Фотоальбом лежит на самом дне коробки. Когда я достаю его, желудок у меня невольно сжимается. На некоторые мамины фотографии мне до сих пор тяжело смотреть, даже на ту, где она стоит в воде и смеется, а волны омывают ей колени. Глаза у мамы прикрыты, чтобы не слепило солнце. Так и кажется, что фотография издает запах морской соли и масла какао, которым смазаны ее загорелые плечи, и даже слышны крики с американских горок. Голова у мамы повернута в ту сторону, откуда кричат.

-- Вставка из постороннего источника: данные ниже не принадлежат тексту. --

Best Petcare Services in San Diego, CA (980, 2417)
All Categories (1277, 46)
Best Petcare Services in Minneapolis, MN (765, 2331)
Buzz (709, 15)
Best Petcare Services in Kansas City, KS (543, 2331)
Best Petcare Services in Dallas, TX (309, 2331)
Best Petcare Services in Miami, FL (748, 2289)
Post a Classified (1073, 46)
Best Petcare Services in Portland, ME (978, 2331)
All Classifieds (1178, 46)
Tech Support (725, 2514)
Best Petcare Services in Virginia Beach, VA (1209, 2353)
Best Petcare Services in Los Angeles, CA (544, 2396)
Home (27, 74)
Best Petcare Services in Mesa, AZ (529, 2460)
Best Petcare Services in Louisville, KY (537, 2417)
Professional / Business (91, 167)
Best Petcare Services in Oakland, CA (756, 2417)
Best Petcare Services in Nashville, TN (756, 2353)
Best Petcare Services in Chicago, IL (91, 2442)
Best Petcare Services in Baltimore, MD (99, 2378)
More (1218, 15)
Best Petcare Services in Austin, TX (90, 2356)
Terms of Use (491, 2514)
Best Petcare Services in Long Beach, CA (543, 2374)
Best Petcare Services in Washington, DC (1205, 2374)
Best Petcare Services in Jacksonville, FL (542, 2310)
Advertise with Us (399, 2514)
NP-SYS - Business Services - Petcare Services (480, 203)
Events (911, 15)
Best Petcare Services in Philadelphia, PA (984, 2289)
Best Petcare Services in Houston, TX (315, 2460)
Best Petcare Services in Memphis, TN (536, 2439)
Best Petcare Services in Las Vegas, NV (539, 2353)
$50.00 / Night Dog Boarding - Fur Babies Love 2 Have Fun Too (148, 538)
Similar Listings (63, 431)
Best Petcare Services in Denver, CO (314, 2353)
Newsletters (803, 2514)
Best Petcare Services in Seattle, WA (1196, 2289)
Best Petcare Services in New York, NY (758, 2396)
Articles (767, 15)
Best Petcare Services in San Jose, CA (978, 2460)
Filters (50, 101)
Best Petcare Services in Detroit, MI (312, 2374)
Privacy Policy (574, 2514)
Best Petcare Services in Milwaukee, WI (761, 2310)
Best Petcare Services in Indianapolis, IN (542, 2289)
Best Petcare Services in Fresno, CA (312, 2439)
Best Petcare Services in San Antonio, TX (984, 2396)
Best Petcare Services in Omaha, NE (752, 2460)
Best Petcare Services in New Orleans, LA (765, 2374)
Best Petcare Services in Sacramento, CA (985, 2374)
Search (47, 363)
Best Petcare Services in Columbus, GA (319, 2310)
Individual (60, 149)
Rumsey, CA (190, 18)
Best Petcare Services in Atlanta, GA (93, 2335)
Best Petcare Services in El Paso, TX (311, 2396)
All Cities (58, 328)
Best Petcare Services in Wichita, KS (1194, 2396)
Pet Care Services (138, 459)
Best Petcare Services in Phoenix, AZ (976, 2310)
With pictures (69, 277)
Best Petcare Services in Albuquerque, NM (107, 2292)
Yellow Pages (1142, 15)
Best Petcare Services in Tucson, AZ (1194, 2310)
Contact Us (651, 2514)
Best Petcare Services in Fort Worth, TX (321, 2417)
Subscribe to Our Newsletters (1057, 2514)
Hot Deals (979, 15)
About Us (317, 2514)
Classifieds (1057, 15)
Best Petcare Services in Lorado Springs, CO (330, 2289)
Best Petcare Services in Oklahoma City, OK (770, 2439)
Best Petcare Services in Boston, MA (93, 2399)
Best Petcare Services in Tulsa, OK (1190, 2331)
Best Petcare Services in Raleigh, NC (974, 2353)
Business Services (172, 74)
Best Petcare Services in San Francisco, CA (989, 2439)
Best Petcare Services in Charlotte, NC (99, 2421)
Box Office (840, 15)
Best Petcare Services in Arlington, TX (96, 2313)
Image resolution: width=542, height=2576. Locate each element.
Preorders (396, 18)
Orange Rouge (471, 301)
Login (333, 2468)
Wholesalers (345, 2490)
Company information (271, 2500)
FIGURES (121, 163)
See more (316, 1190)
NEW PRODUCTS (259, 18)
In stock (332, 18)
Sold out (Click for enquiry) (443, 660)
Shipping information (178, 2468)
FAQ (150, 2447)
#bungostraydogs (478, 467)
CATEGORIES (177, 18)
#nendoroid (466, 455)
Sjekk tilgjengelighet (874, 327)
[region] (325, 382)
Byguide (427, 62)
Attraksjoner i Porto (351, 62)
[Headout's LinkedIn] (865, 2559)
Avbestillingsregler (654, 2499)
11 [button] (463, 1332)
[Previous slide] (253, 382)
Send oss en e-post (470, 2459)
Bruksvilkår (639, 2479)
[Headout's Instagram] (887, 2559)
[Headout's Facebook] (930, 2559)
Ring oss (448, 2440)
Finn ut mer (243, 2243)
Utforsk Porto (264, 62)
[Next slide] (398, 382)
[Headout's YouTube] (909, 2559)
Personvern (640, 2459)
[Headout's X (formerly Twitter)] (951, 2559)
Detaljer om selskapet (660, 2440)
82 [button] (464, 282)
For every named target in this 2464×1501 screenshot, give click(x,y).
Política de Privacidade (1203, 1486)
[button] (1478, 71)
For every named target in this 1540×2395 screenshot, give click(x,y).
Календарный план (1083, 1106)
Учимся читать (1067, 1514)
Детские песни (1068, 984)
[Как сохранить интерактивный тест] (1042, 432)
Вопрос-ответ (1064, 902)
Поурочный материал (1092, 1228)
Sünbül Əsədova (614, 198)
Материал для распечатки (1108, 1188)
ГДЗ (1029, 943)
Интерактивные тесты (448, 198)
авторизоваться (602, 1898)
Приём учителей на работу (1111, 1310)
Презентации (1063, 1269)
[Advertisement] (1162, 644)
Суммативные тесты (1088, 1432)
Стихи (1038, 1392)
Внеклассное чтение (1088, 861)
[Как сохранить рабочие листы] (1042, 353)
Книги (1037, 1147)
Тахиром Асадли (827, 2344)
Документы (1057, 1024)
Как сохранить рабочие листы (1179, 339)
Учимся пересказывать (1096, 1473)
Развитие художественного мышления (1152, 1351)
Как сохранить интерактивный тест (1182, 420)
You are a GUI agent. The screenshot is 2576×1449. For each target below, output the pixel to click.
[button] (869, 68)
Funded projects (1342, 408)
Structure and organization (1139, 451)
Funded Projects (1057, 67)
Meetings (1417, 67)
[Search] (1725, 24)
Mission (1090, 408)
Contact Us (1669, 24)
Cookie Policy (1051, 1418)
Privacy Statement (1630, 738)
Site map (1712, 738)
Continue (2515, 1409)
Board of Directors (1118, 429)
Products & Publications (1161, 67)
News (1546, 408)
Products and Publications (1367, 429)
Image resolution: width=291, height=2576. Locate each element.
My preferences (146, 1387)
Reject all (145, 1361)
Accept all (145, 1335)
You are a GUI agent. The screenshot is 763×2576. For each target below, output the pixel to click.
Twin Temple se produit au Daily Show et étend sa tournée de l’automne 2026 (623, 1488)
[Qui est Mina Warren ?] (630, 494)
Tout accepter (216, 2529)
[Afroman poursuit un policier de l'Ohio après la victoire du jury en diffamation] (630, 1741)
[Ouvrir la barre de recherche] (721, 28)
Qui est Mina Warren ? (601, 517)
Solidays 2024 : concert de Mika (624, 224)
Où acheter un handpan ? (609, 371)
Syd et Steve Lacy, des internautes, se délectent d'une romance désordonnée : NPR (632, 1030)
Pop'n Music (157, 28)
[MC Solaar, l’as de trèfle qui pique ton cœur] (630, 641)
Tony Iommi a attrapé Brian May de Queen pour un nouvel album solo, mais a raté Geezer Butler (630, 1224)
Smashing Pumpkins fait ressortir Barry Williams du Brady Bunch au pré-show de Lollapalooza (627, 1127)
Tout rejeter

На следующей фотографии вода маме выше плеч. Мама машет кому-то рукой, ее длинные пальцы высоко в воздухе, но с той точки, откуда сделан снимок, невозможно определить, насколько далеко она от берега. Вряд ли мама зашла в море дальше, чем на несколько футов, но кажется, что она на краю света. Вокруг только вода и вода.

И на все это поляроидными призраками накладываются образы мамы в период болезни. Ее широкие скулы заострились от боли, кожа на руках истончилась, посерела и постарела, под ней нет ни клочка плоти, и кажется, что лишенные естественной защиты кости вот-вот треснут пополам.

Я гоню от себя эти картины, но выражение маминого лица в последние недели перед смертью так и стоит у меня перед глазами. В нем всепобеждающий хаос и неизбывный страх. В дни перед самой кончиной к этому выражению добавились какие-то странные оттенки, которые трудно было истолковать. Я поняла их как абсолютную безнадежность. Мне было всего пятнадцать лет, но я догадалась, что жизнь потеряла для нее всякий смысл. Немало лет прошло, прежде чем смысл ушел и из моей жизни.

С этими снимками связана еще одна странность — у многих из них обрезан край. Когда я осознала, что папа не приедет даже на похороны, я вырезала его изображение из каждой фотографии. Я действовала очень аккуратно: при помощи мягкого карандаша и линейки проводила пунктирную линию, отделяя папу от остальной части снимка. Оставалось только взмахнуть маникюрными ножницами. Теперь-то я сожалею о содеянном, но тогда мне казалось, что так ему и надо. Как еще могла я его наказать, как еще могла выразить ему свое презрение?

Так что в фотоальбоме нет фотографий двух человек: мамы перед болезнью и папы перед тем, как он ушел из дома.

Я закрываю альбом и роюсь в коробке: вдруг еще что найду. Под руку попадаются несколько фотографий мамы в халате и наколке медсестры (тогда она еще не оставила работу); снимки моих сводных братьев-близнецов во время представления; кипа моих старых школьных табелей, каждый в коричневом конверте, и тоненькая стопка газетных вырезок с обтрепанными и загнутыми, словно у лежалых бутербродов, краями.